Abstract

Trypanosoma cruzi, a protozoan parasite and the causative agent of Chagas' disease, induces a state of lymphocyte hyporesponsiveness to both mitogenic and antigenic stimuli in mice during the acute phase of infection. Addition of spleen cells from T. cruzi-infected mice (SCinf) to microcultures of spleen cells from noninfected mice (SCn) suppresses the responsiveness of such cultures to antigenic challenge and to mitogenic stimulation. We analyzed the regulatory cell populations in SCinf by limiting dilution-partition analysis and found a complex regulatory circuit in T. cruzi-infected mice consisting of two suppressive macrophage subsets and an enhancing T-cell population.
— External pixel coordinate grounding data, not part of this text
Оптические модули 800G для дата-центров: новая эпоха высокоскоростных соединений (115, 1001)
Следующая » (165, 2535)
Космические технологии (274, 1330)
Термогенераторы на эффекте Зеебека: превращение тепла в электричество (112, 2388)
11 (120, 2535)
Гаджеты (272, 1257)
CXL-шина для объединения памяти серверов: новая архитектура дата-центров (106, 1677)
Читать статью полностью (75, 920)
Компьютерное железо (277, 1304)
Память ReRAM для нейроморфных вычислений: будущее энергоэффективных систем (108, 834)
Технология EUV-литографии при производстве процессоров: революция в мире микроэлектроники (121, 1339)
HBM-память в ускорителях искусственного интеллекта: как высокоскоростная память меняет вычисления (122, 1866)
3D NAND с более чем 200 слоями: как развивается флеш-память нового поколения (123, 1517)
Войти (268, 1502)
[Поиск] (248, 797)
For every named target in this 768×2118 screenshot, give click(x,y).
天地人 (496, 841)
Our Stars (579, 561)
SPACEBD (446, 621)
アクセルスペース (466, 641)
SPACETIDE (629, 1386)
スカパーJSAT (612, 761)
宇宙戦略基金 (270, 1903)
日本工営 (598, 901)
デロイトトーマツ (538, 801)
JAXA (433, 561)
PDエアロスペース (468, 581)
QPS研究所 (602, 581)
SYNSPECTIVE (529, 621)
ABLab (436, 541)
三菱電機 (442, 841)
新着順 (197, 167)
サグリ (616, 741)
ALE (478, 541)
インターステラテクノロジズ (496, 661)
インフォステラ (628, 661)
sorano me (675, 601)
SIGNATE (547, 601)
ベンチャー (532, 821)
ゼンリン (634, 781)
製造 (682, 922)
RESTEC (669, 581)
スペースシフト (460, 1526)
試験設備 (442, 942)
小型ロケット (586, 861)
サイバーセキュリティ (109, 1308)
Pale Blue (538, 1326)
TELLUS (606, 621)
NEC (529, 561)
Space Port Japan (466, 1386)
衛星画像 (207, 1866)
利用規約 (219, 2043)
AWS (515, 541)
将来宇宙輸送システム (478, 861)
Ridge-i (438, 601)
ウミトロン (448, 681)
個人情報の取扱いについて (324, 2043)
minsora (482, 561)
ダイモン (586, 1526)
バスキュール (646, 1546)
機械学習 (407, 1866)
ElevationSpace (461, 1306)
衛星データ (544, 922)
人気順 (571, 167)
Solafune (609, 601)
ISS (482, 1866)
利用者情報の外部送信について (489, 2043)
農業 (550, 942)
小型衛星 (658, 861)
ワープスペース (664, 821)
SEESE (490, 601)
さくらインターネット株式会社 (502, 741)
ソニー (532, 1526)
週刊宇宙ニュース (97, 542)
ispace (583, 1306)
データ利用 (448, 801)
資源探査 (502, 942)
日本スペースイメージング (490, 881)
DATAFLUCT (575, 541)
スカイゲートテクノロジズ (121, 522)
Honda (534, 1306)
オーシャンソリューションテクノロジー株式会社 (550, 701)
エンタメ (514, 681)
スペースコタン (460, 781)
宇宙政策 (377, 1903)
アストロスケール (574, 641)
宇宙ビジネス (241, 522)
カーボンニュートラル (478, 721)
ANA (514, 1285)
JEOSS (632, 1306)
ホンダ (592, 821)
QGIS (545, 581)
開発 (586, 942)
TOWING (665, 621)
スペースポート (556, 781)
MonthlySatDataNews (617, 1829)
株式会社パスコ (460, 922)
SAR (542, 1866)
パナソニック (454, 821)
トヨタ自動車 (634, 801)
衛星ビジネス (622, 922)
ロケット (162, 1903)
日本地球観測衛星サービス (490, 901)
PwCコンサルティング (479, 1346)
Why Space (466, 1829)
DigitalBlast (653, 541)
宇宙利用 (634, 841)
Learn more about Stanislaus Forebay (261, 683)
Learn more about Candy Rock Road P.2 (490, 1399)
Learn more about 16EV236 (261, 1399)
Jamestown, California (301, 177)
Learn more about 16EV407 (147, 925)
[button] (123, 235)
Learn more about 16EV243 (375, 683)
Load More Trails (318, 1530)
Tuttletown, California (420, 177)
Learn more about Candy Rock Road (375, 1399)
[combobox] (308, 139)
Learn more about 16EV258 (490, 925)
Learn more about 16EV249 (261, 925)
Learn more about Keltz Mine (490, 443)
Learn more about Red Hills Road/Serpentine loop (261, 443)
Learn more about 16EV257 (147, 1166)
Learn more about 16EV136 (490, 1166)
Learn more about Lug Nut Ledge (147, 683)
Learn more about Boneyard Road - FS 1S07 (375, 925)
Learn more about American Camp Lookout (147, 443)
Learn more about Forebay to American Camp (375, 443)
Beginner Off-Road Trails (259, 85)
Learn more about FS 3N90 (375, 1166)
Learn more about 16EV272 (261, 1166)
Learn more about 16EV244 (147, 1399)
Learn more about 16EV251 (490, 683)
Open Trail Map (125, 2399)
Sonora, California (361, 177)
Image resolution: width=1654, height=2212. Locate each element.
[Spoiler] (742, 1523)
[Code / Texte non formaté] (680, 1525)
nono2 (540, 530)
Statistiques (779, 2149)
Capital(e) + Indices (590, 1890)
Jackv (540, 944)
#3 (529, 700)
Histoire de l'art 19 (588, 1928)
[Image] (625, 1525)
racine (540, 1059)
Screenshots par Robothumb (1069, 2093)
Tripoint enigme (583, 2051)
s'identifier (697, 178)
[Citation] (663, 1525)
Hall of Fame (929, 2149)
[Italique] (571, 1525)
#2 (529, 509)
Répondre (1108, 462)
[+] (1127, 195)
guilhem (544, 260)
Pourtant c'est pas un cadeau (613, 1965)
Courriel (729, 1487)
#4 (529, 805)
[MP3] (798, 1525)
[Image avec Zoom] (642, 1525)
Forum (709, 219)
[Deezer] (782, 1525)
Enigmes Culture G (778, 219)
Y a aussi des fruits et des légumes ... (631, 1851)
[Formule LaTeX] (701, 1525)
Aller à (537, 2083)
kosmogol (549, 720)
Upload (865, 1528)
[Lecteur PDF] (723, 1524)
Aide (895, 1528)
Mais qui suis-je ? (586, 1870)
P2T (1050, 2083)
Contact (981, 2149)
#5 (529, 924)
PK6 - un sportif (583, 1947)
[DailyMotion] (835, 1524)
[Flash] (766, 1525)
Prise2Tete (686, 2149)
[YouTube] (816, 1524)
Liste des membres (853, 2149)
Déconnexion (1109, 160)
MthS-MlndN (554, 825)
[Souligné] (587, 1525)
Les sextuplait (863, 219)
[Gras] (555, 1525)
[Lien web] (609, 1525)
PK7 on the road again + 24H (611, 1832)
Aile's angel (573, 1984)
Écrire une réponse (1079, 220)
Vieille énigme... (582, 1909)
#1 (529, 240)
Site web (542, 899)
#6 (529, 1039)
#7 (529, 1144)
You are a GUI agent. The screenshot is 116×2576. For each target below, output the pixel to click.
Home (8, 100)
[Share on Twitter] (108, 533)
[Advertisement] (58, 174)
This T-cell population was able to abrogate or escape the suppressive ability of one suppressor macrophage subset, yet was suppressed by the other macrophage subset. To further study the cellular interactions of this regulatory circuit and analyze the suppressive abilities of the two suppressor macrophage subsets, we examined the effect of adding either primed T helper cells of known specificity or interleukin-2 to the limiting dilution-partition analysis microcultures. The results of these experiments suggest that one suppressor macrophage subset, which is abundant and, therefore, detected with low doses of SCinf, is able to suppress both mitogen- and primary antigen-specific responses but is unable to inhibit cells once they are already activated or primed. The other macrophage subset, which is presumably a less abundant or less active population (since high doses of SCinf are required to detect it), is able to suppress the response of activated or primed T cells by the inhibition of interleukin-2 production.